YOUR TASKS:
• 1. In the blog post on breast feeding, how much did E.J. weigh ten days after she was born?
• 2. Retype the blog post on breast feeding between "I hate the idea" and "breast feeding issues?", inclusive.

DOCUMENT TEXT:
┌────────

So, it seems that babies don't really care about the days of the week. I haven't had much time lately to blog, especially on a specific day, so today I bring you what's on my mind Friday.
Emmy had her first appointment with the pediatrician on Tuesday. She has grown 2.75 inches since she was born, but is still just a few ounces heavier than her birth weight. I know, crazy, right? How did that happen? Let me start at the beginning.
About a week after Emmy was born, I knew we were having breast feeding issues. Latching was weird, her feeding times were really scattered and she seemed a little lethargic. So, I decided to make an appointment with a lactation consultant. When E.J. was born, she weighed 8 lbs 6 oz. Ten days after she was born, she weighed 7 lbs 1 oz. She had lost way more than normal. The consultant worked with us and was a huge help. She said Emmy wasn't a very enthusiastic eater and that we'd really have to work at it to continue breast feeding. Anyway, from that point until about a week ago, I thought everything was going fine. Until we saw a Nutritionist. She said E.J. was in the 2% for weight. I was devastated. I thought we were doing so well. She had grown out of her newborn sleepers, we had to adjust the straps in her car seat a few times. I mean, I knew she was skinny, but I didn't think she was that skinny. The nutritionist asked me a hundred questions about Emmy's nursing habits with an accusatory tone and I answered them all honestly. Yes, she eats every two hours, yes she has plenty of wet and dirty diapers, no, she doesn't sleep all the time. And the lady just stared at me as if to say "Yeah right".
So I left that office feeling terrible about everything I had been working so hard at. I called my husband and we agreed that we needed to get her in to see the pediatrician. We took her in and he did the whole work-up. Saying everything looked good except her weight. Again, I was asked a million questions. Again, I got the side eye. And he recommended I give Emmy a few ounces of formula after every third or fourth feeding.
I hate the idea of formula. I want to breast feed my baby so desperately. I want to give her the best start in life. I don't want to seem like I'm having a pity party over here, but I see so many mothers who are complaining because their milk hasn't dried up and they don't want it. I have half a mind to remind them of how lucky they are, and another half to ask them if they could spare a few ounces for my baby. Yeah, I might be going crazy.
So, now I'm spending all of my energy trying to make sure I do everything I can to help the situation. We're going back to the consultant and our midwife has given us some helpful advice.
I'm sure I'm not the only mother who's going through this, but it sure seems like I'm the only one talking about it. Did any of you have any breast feeding issues?

└────────

RECORD EXCERPTS:
┌────────

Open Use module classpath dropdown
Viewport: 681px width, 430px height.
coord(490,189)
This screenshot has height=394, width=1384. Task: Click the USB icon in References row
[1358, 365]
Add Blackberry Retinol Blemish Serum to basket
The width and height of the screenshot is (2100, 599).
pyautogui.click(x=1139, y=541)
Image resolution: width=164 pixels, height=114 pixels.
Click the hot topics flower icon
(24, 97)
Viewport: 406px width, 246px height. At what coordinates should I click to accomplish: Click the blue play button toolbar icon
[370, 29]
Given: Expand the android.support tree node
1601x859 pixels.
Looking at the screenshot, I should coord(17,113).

└────────
┌────────

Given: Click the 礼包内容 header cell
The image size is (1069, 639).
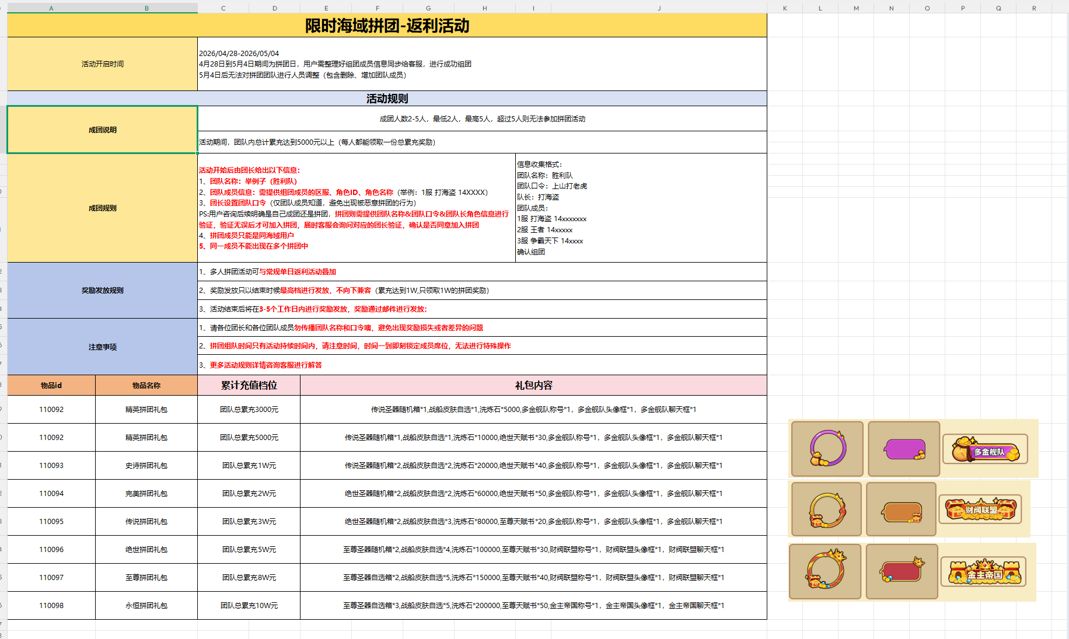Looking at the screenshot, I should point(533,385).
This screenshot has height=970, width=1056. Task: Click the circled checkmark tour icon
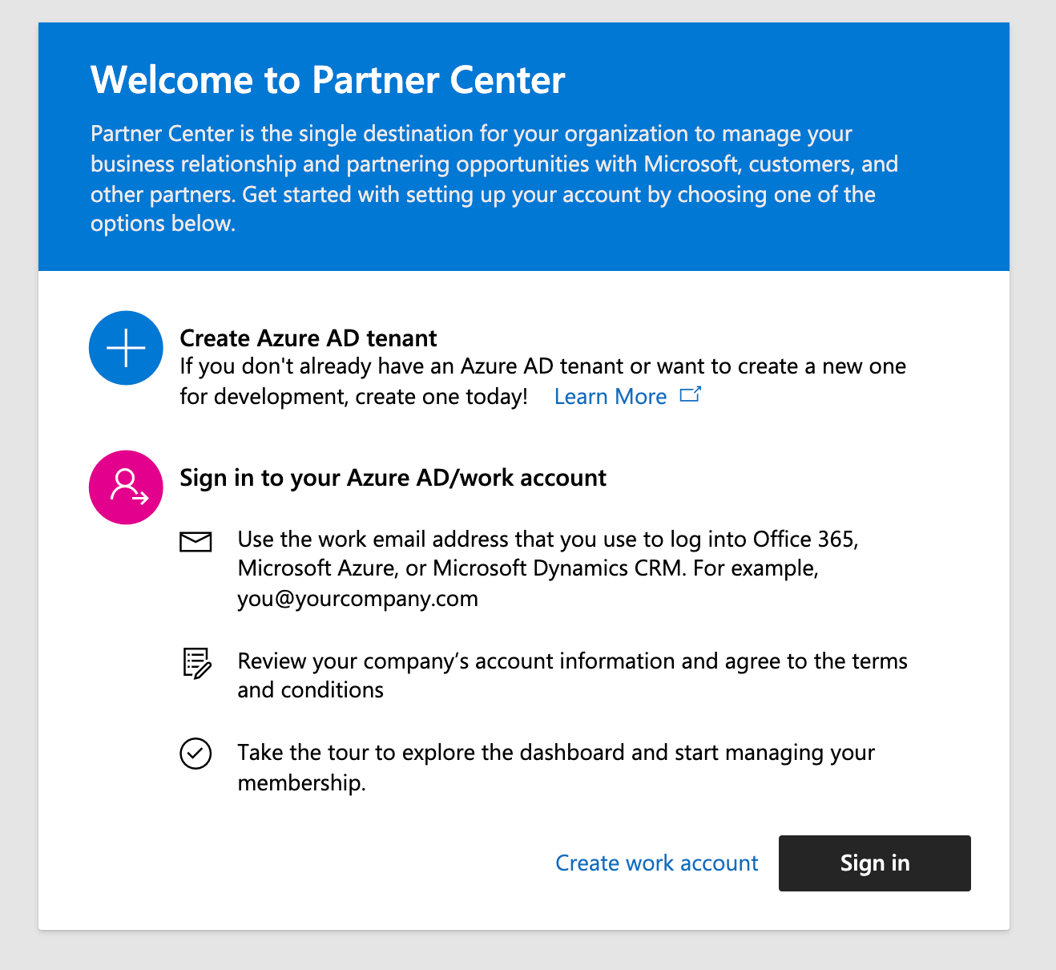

└────────

SET OF ANSWERS:
• 1. 7 lbs 1 oz

• 2.
I hate the idea of formula. I want to breast feed my baby so desperately. I want to give her the best start in life. I don't want to seem like I'm having a pity party over here, but I see so many mothers who are complaining because their milk hasn't dried up and they don't want it. I have half a mind to remind them of how lucky they are, and another half to ask them if they could spare a few ounces for my baby. Yeah, I might be going crazy.
So, now I'm spending all of my energy trying to make sure I do everything I can to help the situation. We're going back to the consultant and our midwife has given us some helpful advice.
I'm sure I'm not the only mother who's going through this, but it sure seems like I'm the only one talking about it. Did any of you have any breast feeding issues?